Traditionnellement, et notamment chez les Big Two, auteurs et illustrateurs de bandes dessinées sont payés soit à la page, soit par une rémunération régulière. En parallèle, l’éditeur s’approprie l’intégralité des droits sur les œuvres produites sous contrat. Ainsi, lorsqu’un créateur quitte une maison d’édition, il est contraint d’abandonner ses réalisations. De plus, étant donné que les licences en question appartiennent à l’éditeur, les scénaristes et les artistes sont facilement remplaçables, ce qui limite leur champ d’action en cas de tentative de négociation de salaire ou des conditions de travail qui, précisons-le, peuvent être extrêmement pénibles du fait du rythme de parution soutenu d’un comics.
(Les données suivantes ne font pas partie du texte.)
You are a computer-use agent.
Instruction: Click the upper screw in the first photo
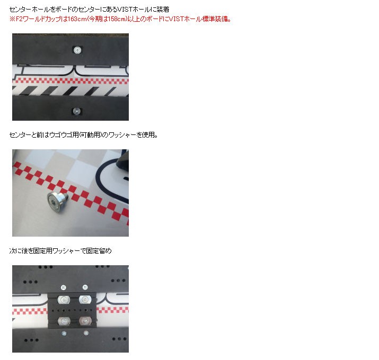pyautogui.click(x=77, y=50)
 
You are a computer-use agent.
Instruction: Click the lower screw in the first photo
pyautogui.click(x=77, y=111)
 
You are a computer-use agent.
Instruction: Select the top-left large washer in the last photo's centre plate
pyautogui.click(x=64, y=299)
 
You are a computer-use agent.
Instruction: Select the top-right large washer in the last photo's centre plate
pyautogui.click(x=84, y=299)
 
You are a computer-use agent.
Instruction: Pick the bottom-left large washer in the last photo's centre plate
pyautogui.click(x=64, y=321)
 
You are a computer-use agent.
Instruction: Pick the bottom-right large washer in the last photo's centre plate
pyautogui.click(x=84, y=321)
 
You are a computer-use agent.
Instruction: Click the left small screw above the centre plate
pyautogui.click(x=64, y=287)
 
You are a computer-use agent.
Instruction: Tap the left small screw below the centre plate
pyautogui.click(x=64, y=333)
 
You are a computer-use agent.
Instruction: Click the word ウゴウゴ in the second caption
pyautogui.click(x=59, y=135)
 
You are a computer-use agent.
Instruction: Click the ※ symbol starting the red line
pyautogui.click(x=12, y=19)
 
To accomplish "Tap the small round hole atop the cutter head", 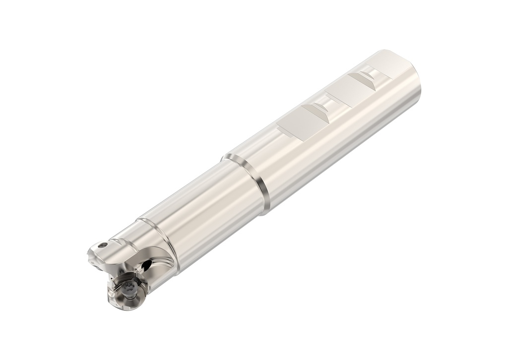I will [103, 244].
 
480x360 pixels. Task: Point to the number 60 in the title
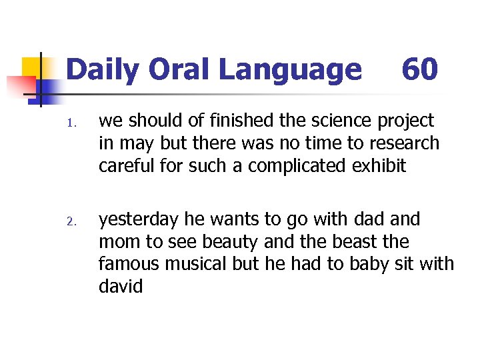click(x=419, y=70)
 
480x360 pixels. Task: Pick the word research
click(x=406, y=143)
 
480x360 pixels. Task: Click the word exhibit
click(x=382, y=165)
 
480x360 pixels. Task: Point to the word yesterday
click(x=137, y=219)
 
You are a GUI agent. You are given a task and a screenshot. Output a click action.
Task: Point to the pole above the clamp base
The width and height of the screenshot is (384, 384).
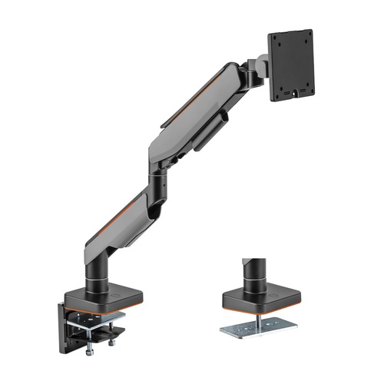(x=102, y=269)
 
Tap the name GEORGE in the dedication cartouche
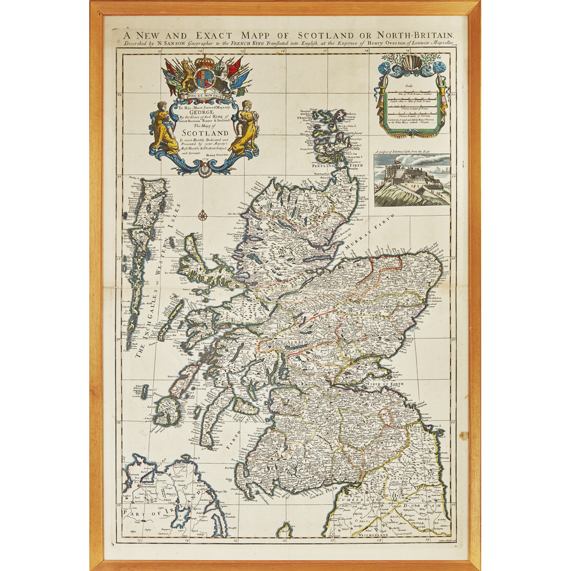tap(204, 112)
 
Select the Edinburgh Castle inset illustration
tap(412, 180)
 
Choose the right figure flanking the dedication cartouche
tap(245, 127)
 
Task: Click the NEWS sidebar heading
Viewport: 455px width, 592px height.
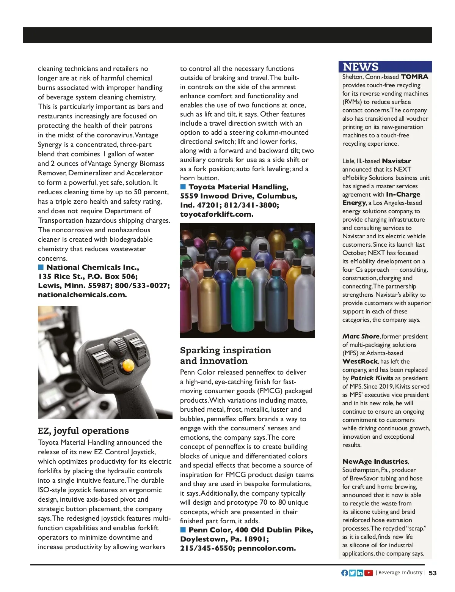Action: [361, 67]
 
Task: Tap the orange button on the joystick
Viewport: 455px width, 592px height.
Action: [127, 365]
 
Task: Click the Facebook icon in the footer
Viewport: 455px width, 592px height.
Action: [345, 573]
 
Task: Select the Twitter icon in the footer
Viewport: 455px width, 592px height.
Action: [352, 573]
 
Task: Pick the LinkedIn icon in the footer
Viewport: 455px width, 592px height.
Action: [360, 573]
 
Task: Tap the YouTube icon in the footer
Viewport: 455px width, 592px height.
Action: [369, 573]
C’est pour ces raisons qu’en décembre 1991, trois créateurs de chez Marvel – Todd McFarlane, Jim Lee et Rob Liefeld – s’entretiennent avec son président, Terry Stewart. Ils ne sont pas venus pour marchander quoi que ce soit, mais pour informer Stewart de leur décision de démissionner afin de fonder leur propre maison d’édition. Quatre autres artistes sont de la partie, bien qu’ils n’aient pas assisté à cette réunion : Erik Larsen, Marc Silvestri, Whilce Portacio et Jim Valentino. Puisqu’à eux sept, ils représentent les créateurs les plus lucratifs de Marvel, ces départs ne sont pas sans conséquences, comme nous le verrons20.
Début février 1992, le collectif fraîchement assemblé annonce la naissance d’Image Comics. Une maison d’édition constituée exclusivement d’anciens artistes d’un des plus grands poids lourds de comics aux États-Unis fait nécessairement du bruit. La presse écrite et les chaînes d’information couvrant l’événement, il en résulte quelques jours plus tard une chute des actions en bourse de Marvel. Si d’autres facteurs, comme l’éclatement de la bulle spéculative que nous aborderons plus bas, entrent en ligne de compte, la formation d’Image Comics est l’un des facteurs ayant entraîné la faillite de Marvel en 1996.
Toujours est-il que pour les sept créateurs, l’aventure est certes palpitante, mais également effrayante. Quitter un emploi stable pour le vaste inconnu, il y a de quoi prendre peur. Toutefois, cette liberté est grisante. Excepté Portacio qui, pour des raisons personnelles, met entre parenthèses sa carrière, chacun des fondateurs constitue son propre studio sous l’étendard d’Image. Bientôt, les nouvelles séries s’enchaînent : Youngblood de Liefeld en avril 1992, Spawn de McFarlane en mai ou encore Savage Dragon de Larsen en juillet. Soutenu par une excellente couverture médiatique et un solide capital sympathie du public, chaque comics sorti des presses d’Image se vend au minimum à 500 000 exemplaires. Le triomphe est tel qu’en août de son année de création et après huit mois d’existence, le collectif devient le deuxième éditeur de comics aux États-Unis, et ce, avec seulement six parutions. En comparaison, DC Comics est recalé au troisième rang, malgré une soixantaine de bandes dessinées commercialisées sur cette période. Pour ainsi dire, Image Comics est une étoile qui brille vite et qui brille fort.